Someone recently asked me where the soul goes when bodies are donated to science. What an interesting question! She shared the following story about her mother wanting to do just that. My new friend felt the soul her mother’s soul would get lost and not be able to find its way to the light. Being a curious person, I sat down to inquire about this. Here is what I learned. I come to the table with a shamanic perspective.


Many individuals do donate their bodies to science for all kinds of research. When I was in nursing school, we had cadavers in our Anatomy and Physiology class. These were people donated their bodies to science after they died. What a fascinating and reverent experience it was to see organs, nerves, muscles, fascia, tendons and ligaments inside the human body.


My instructor had the foresight to speak to the class before the cadavers were brought out. This is what he said, “These people lived lives just like you are living. We must be respectful for who they were and the gift they gave of themselves for you to learn from, after their death. I expect you to take this study seriously. No laughing, no making fun of things.”


We became reverent whenever the bodies were brought out. We spoke in hushed tones, learning what we could to become knowledgeable nurses. His words made an impression on me. Forty years later, the memory remains.


For the individual donating their body to science, they die first, before their body is donated. Their death, traumatic or peaceful, determines whether the soul leaves intact or is fragmented. Car accidents, murders, trauma filled transitions lead to soul fragmentation. Hence, the OR being full of soul parts, and souls looking for the opportunity to cross to the light or reunite with their soul self who remains in the body. Souls and soul parts will often gather in areas where other souls are.

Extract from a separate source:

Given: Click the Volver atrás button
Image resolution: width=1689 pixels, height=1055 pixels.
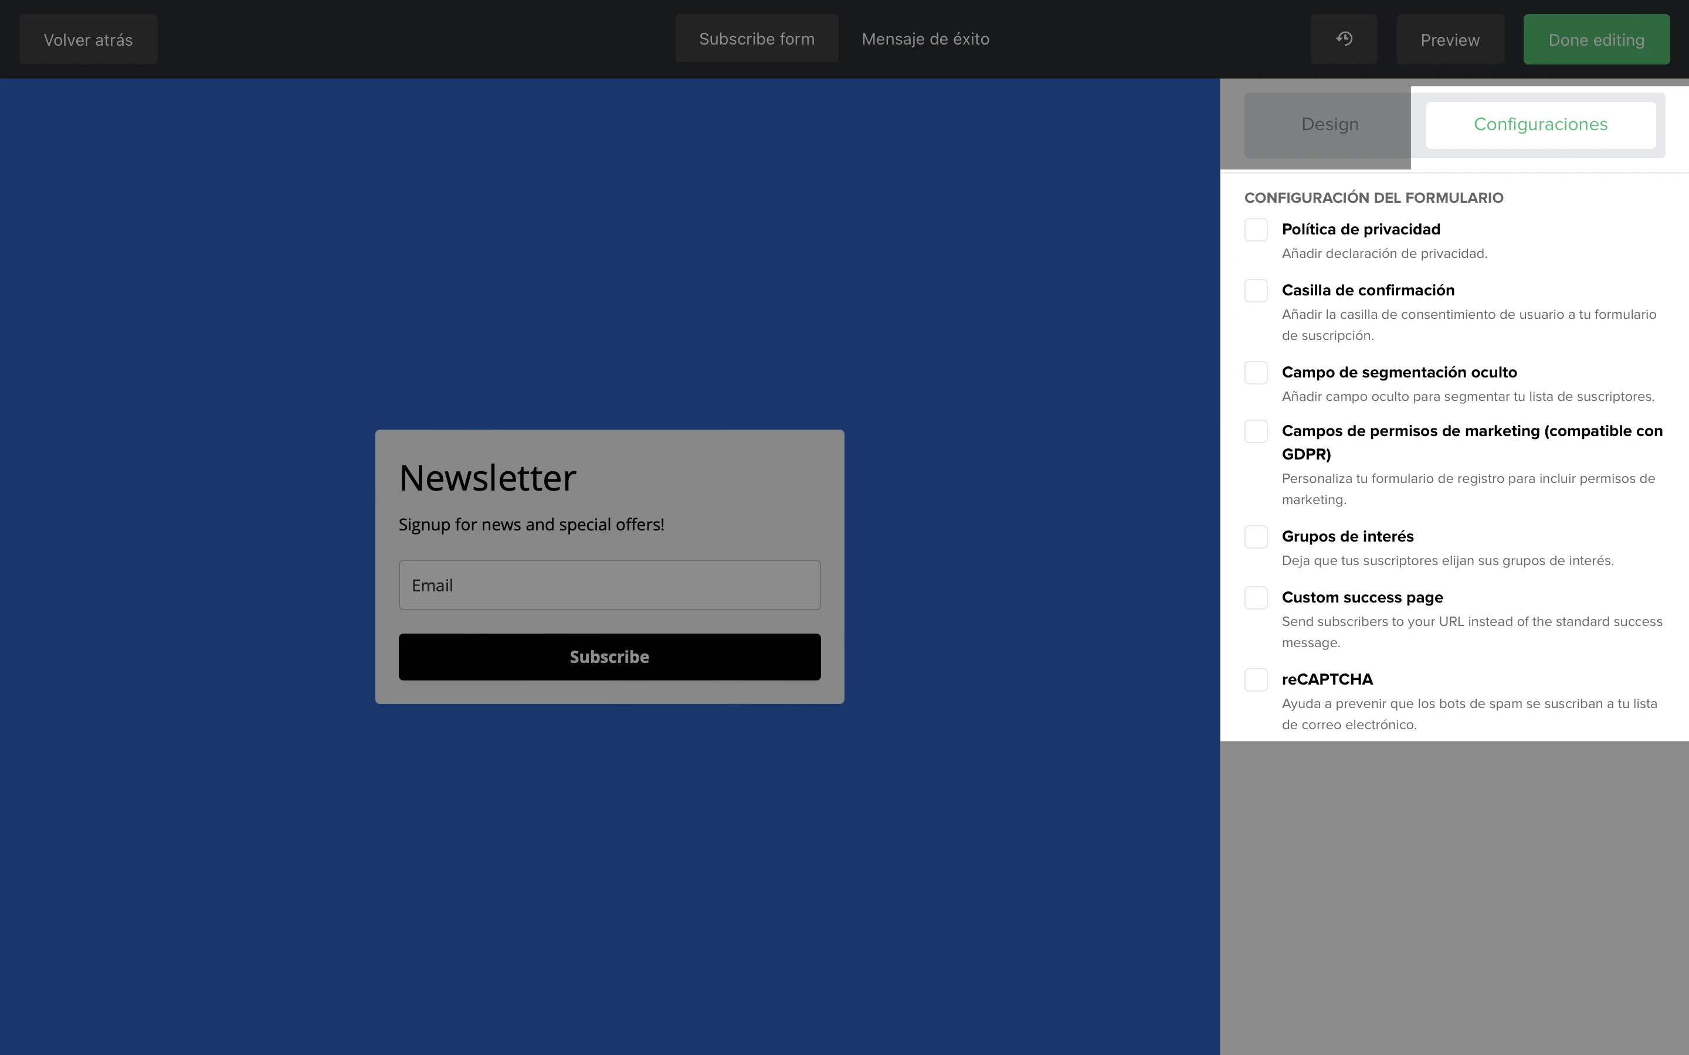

When I participated in Brazilian White Table healing work. We would invite spirits who wanted to cross to the light to come to this address between 2 and 4 PM on such and such a date. The we would psychopomp the souls that came, across to the light. It was wonderful and satisfying to hear their stories and then help them to cross.


I can see that much of the work people do when approaching death is to review the events, relationships and conversations in order to complete their journey. One person whom I had the privilege of sitting with, went through hundreds or thousands of facial expressions over the course of hours. This was a man who prided himself on not feeling or expressing emotions. I mused as I sat with him, if he were trying to make up for lost time.


Wouldn’t it be wonderful, to have someone at the bedside, with the permission of the dying person, to go and gather the lost parts and reunite them with the soul, before it leaves the body, or as it leaves the body. Perhaps that is what the dying person is doing, as they wrap up this life. Maybe they are calling themselves home.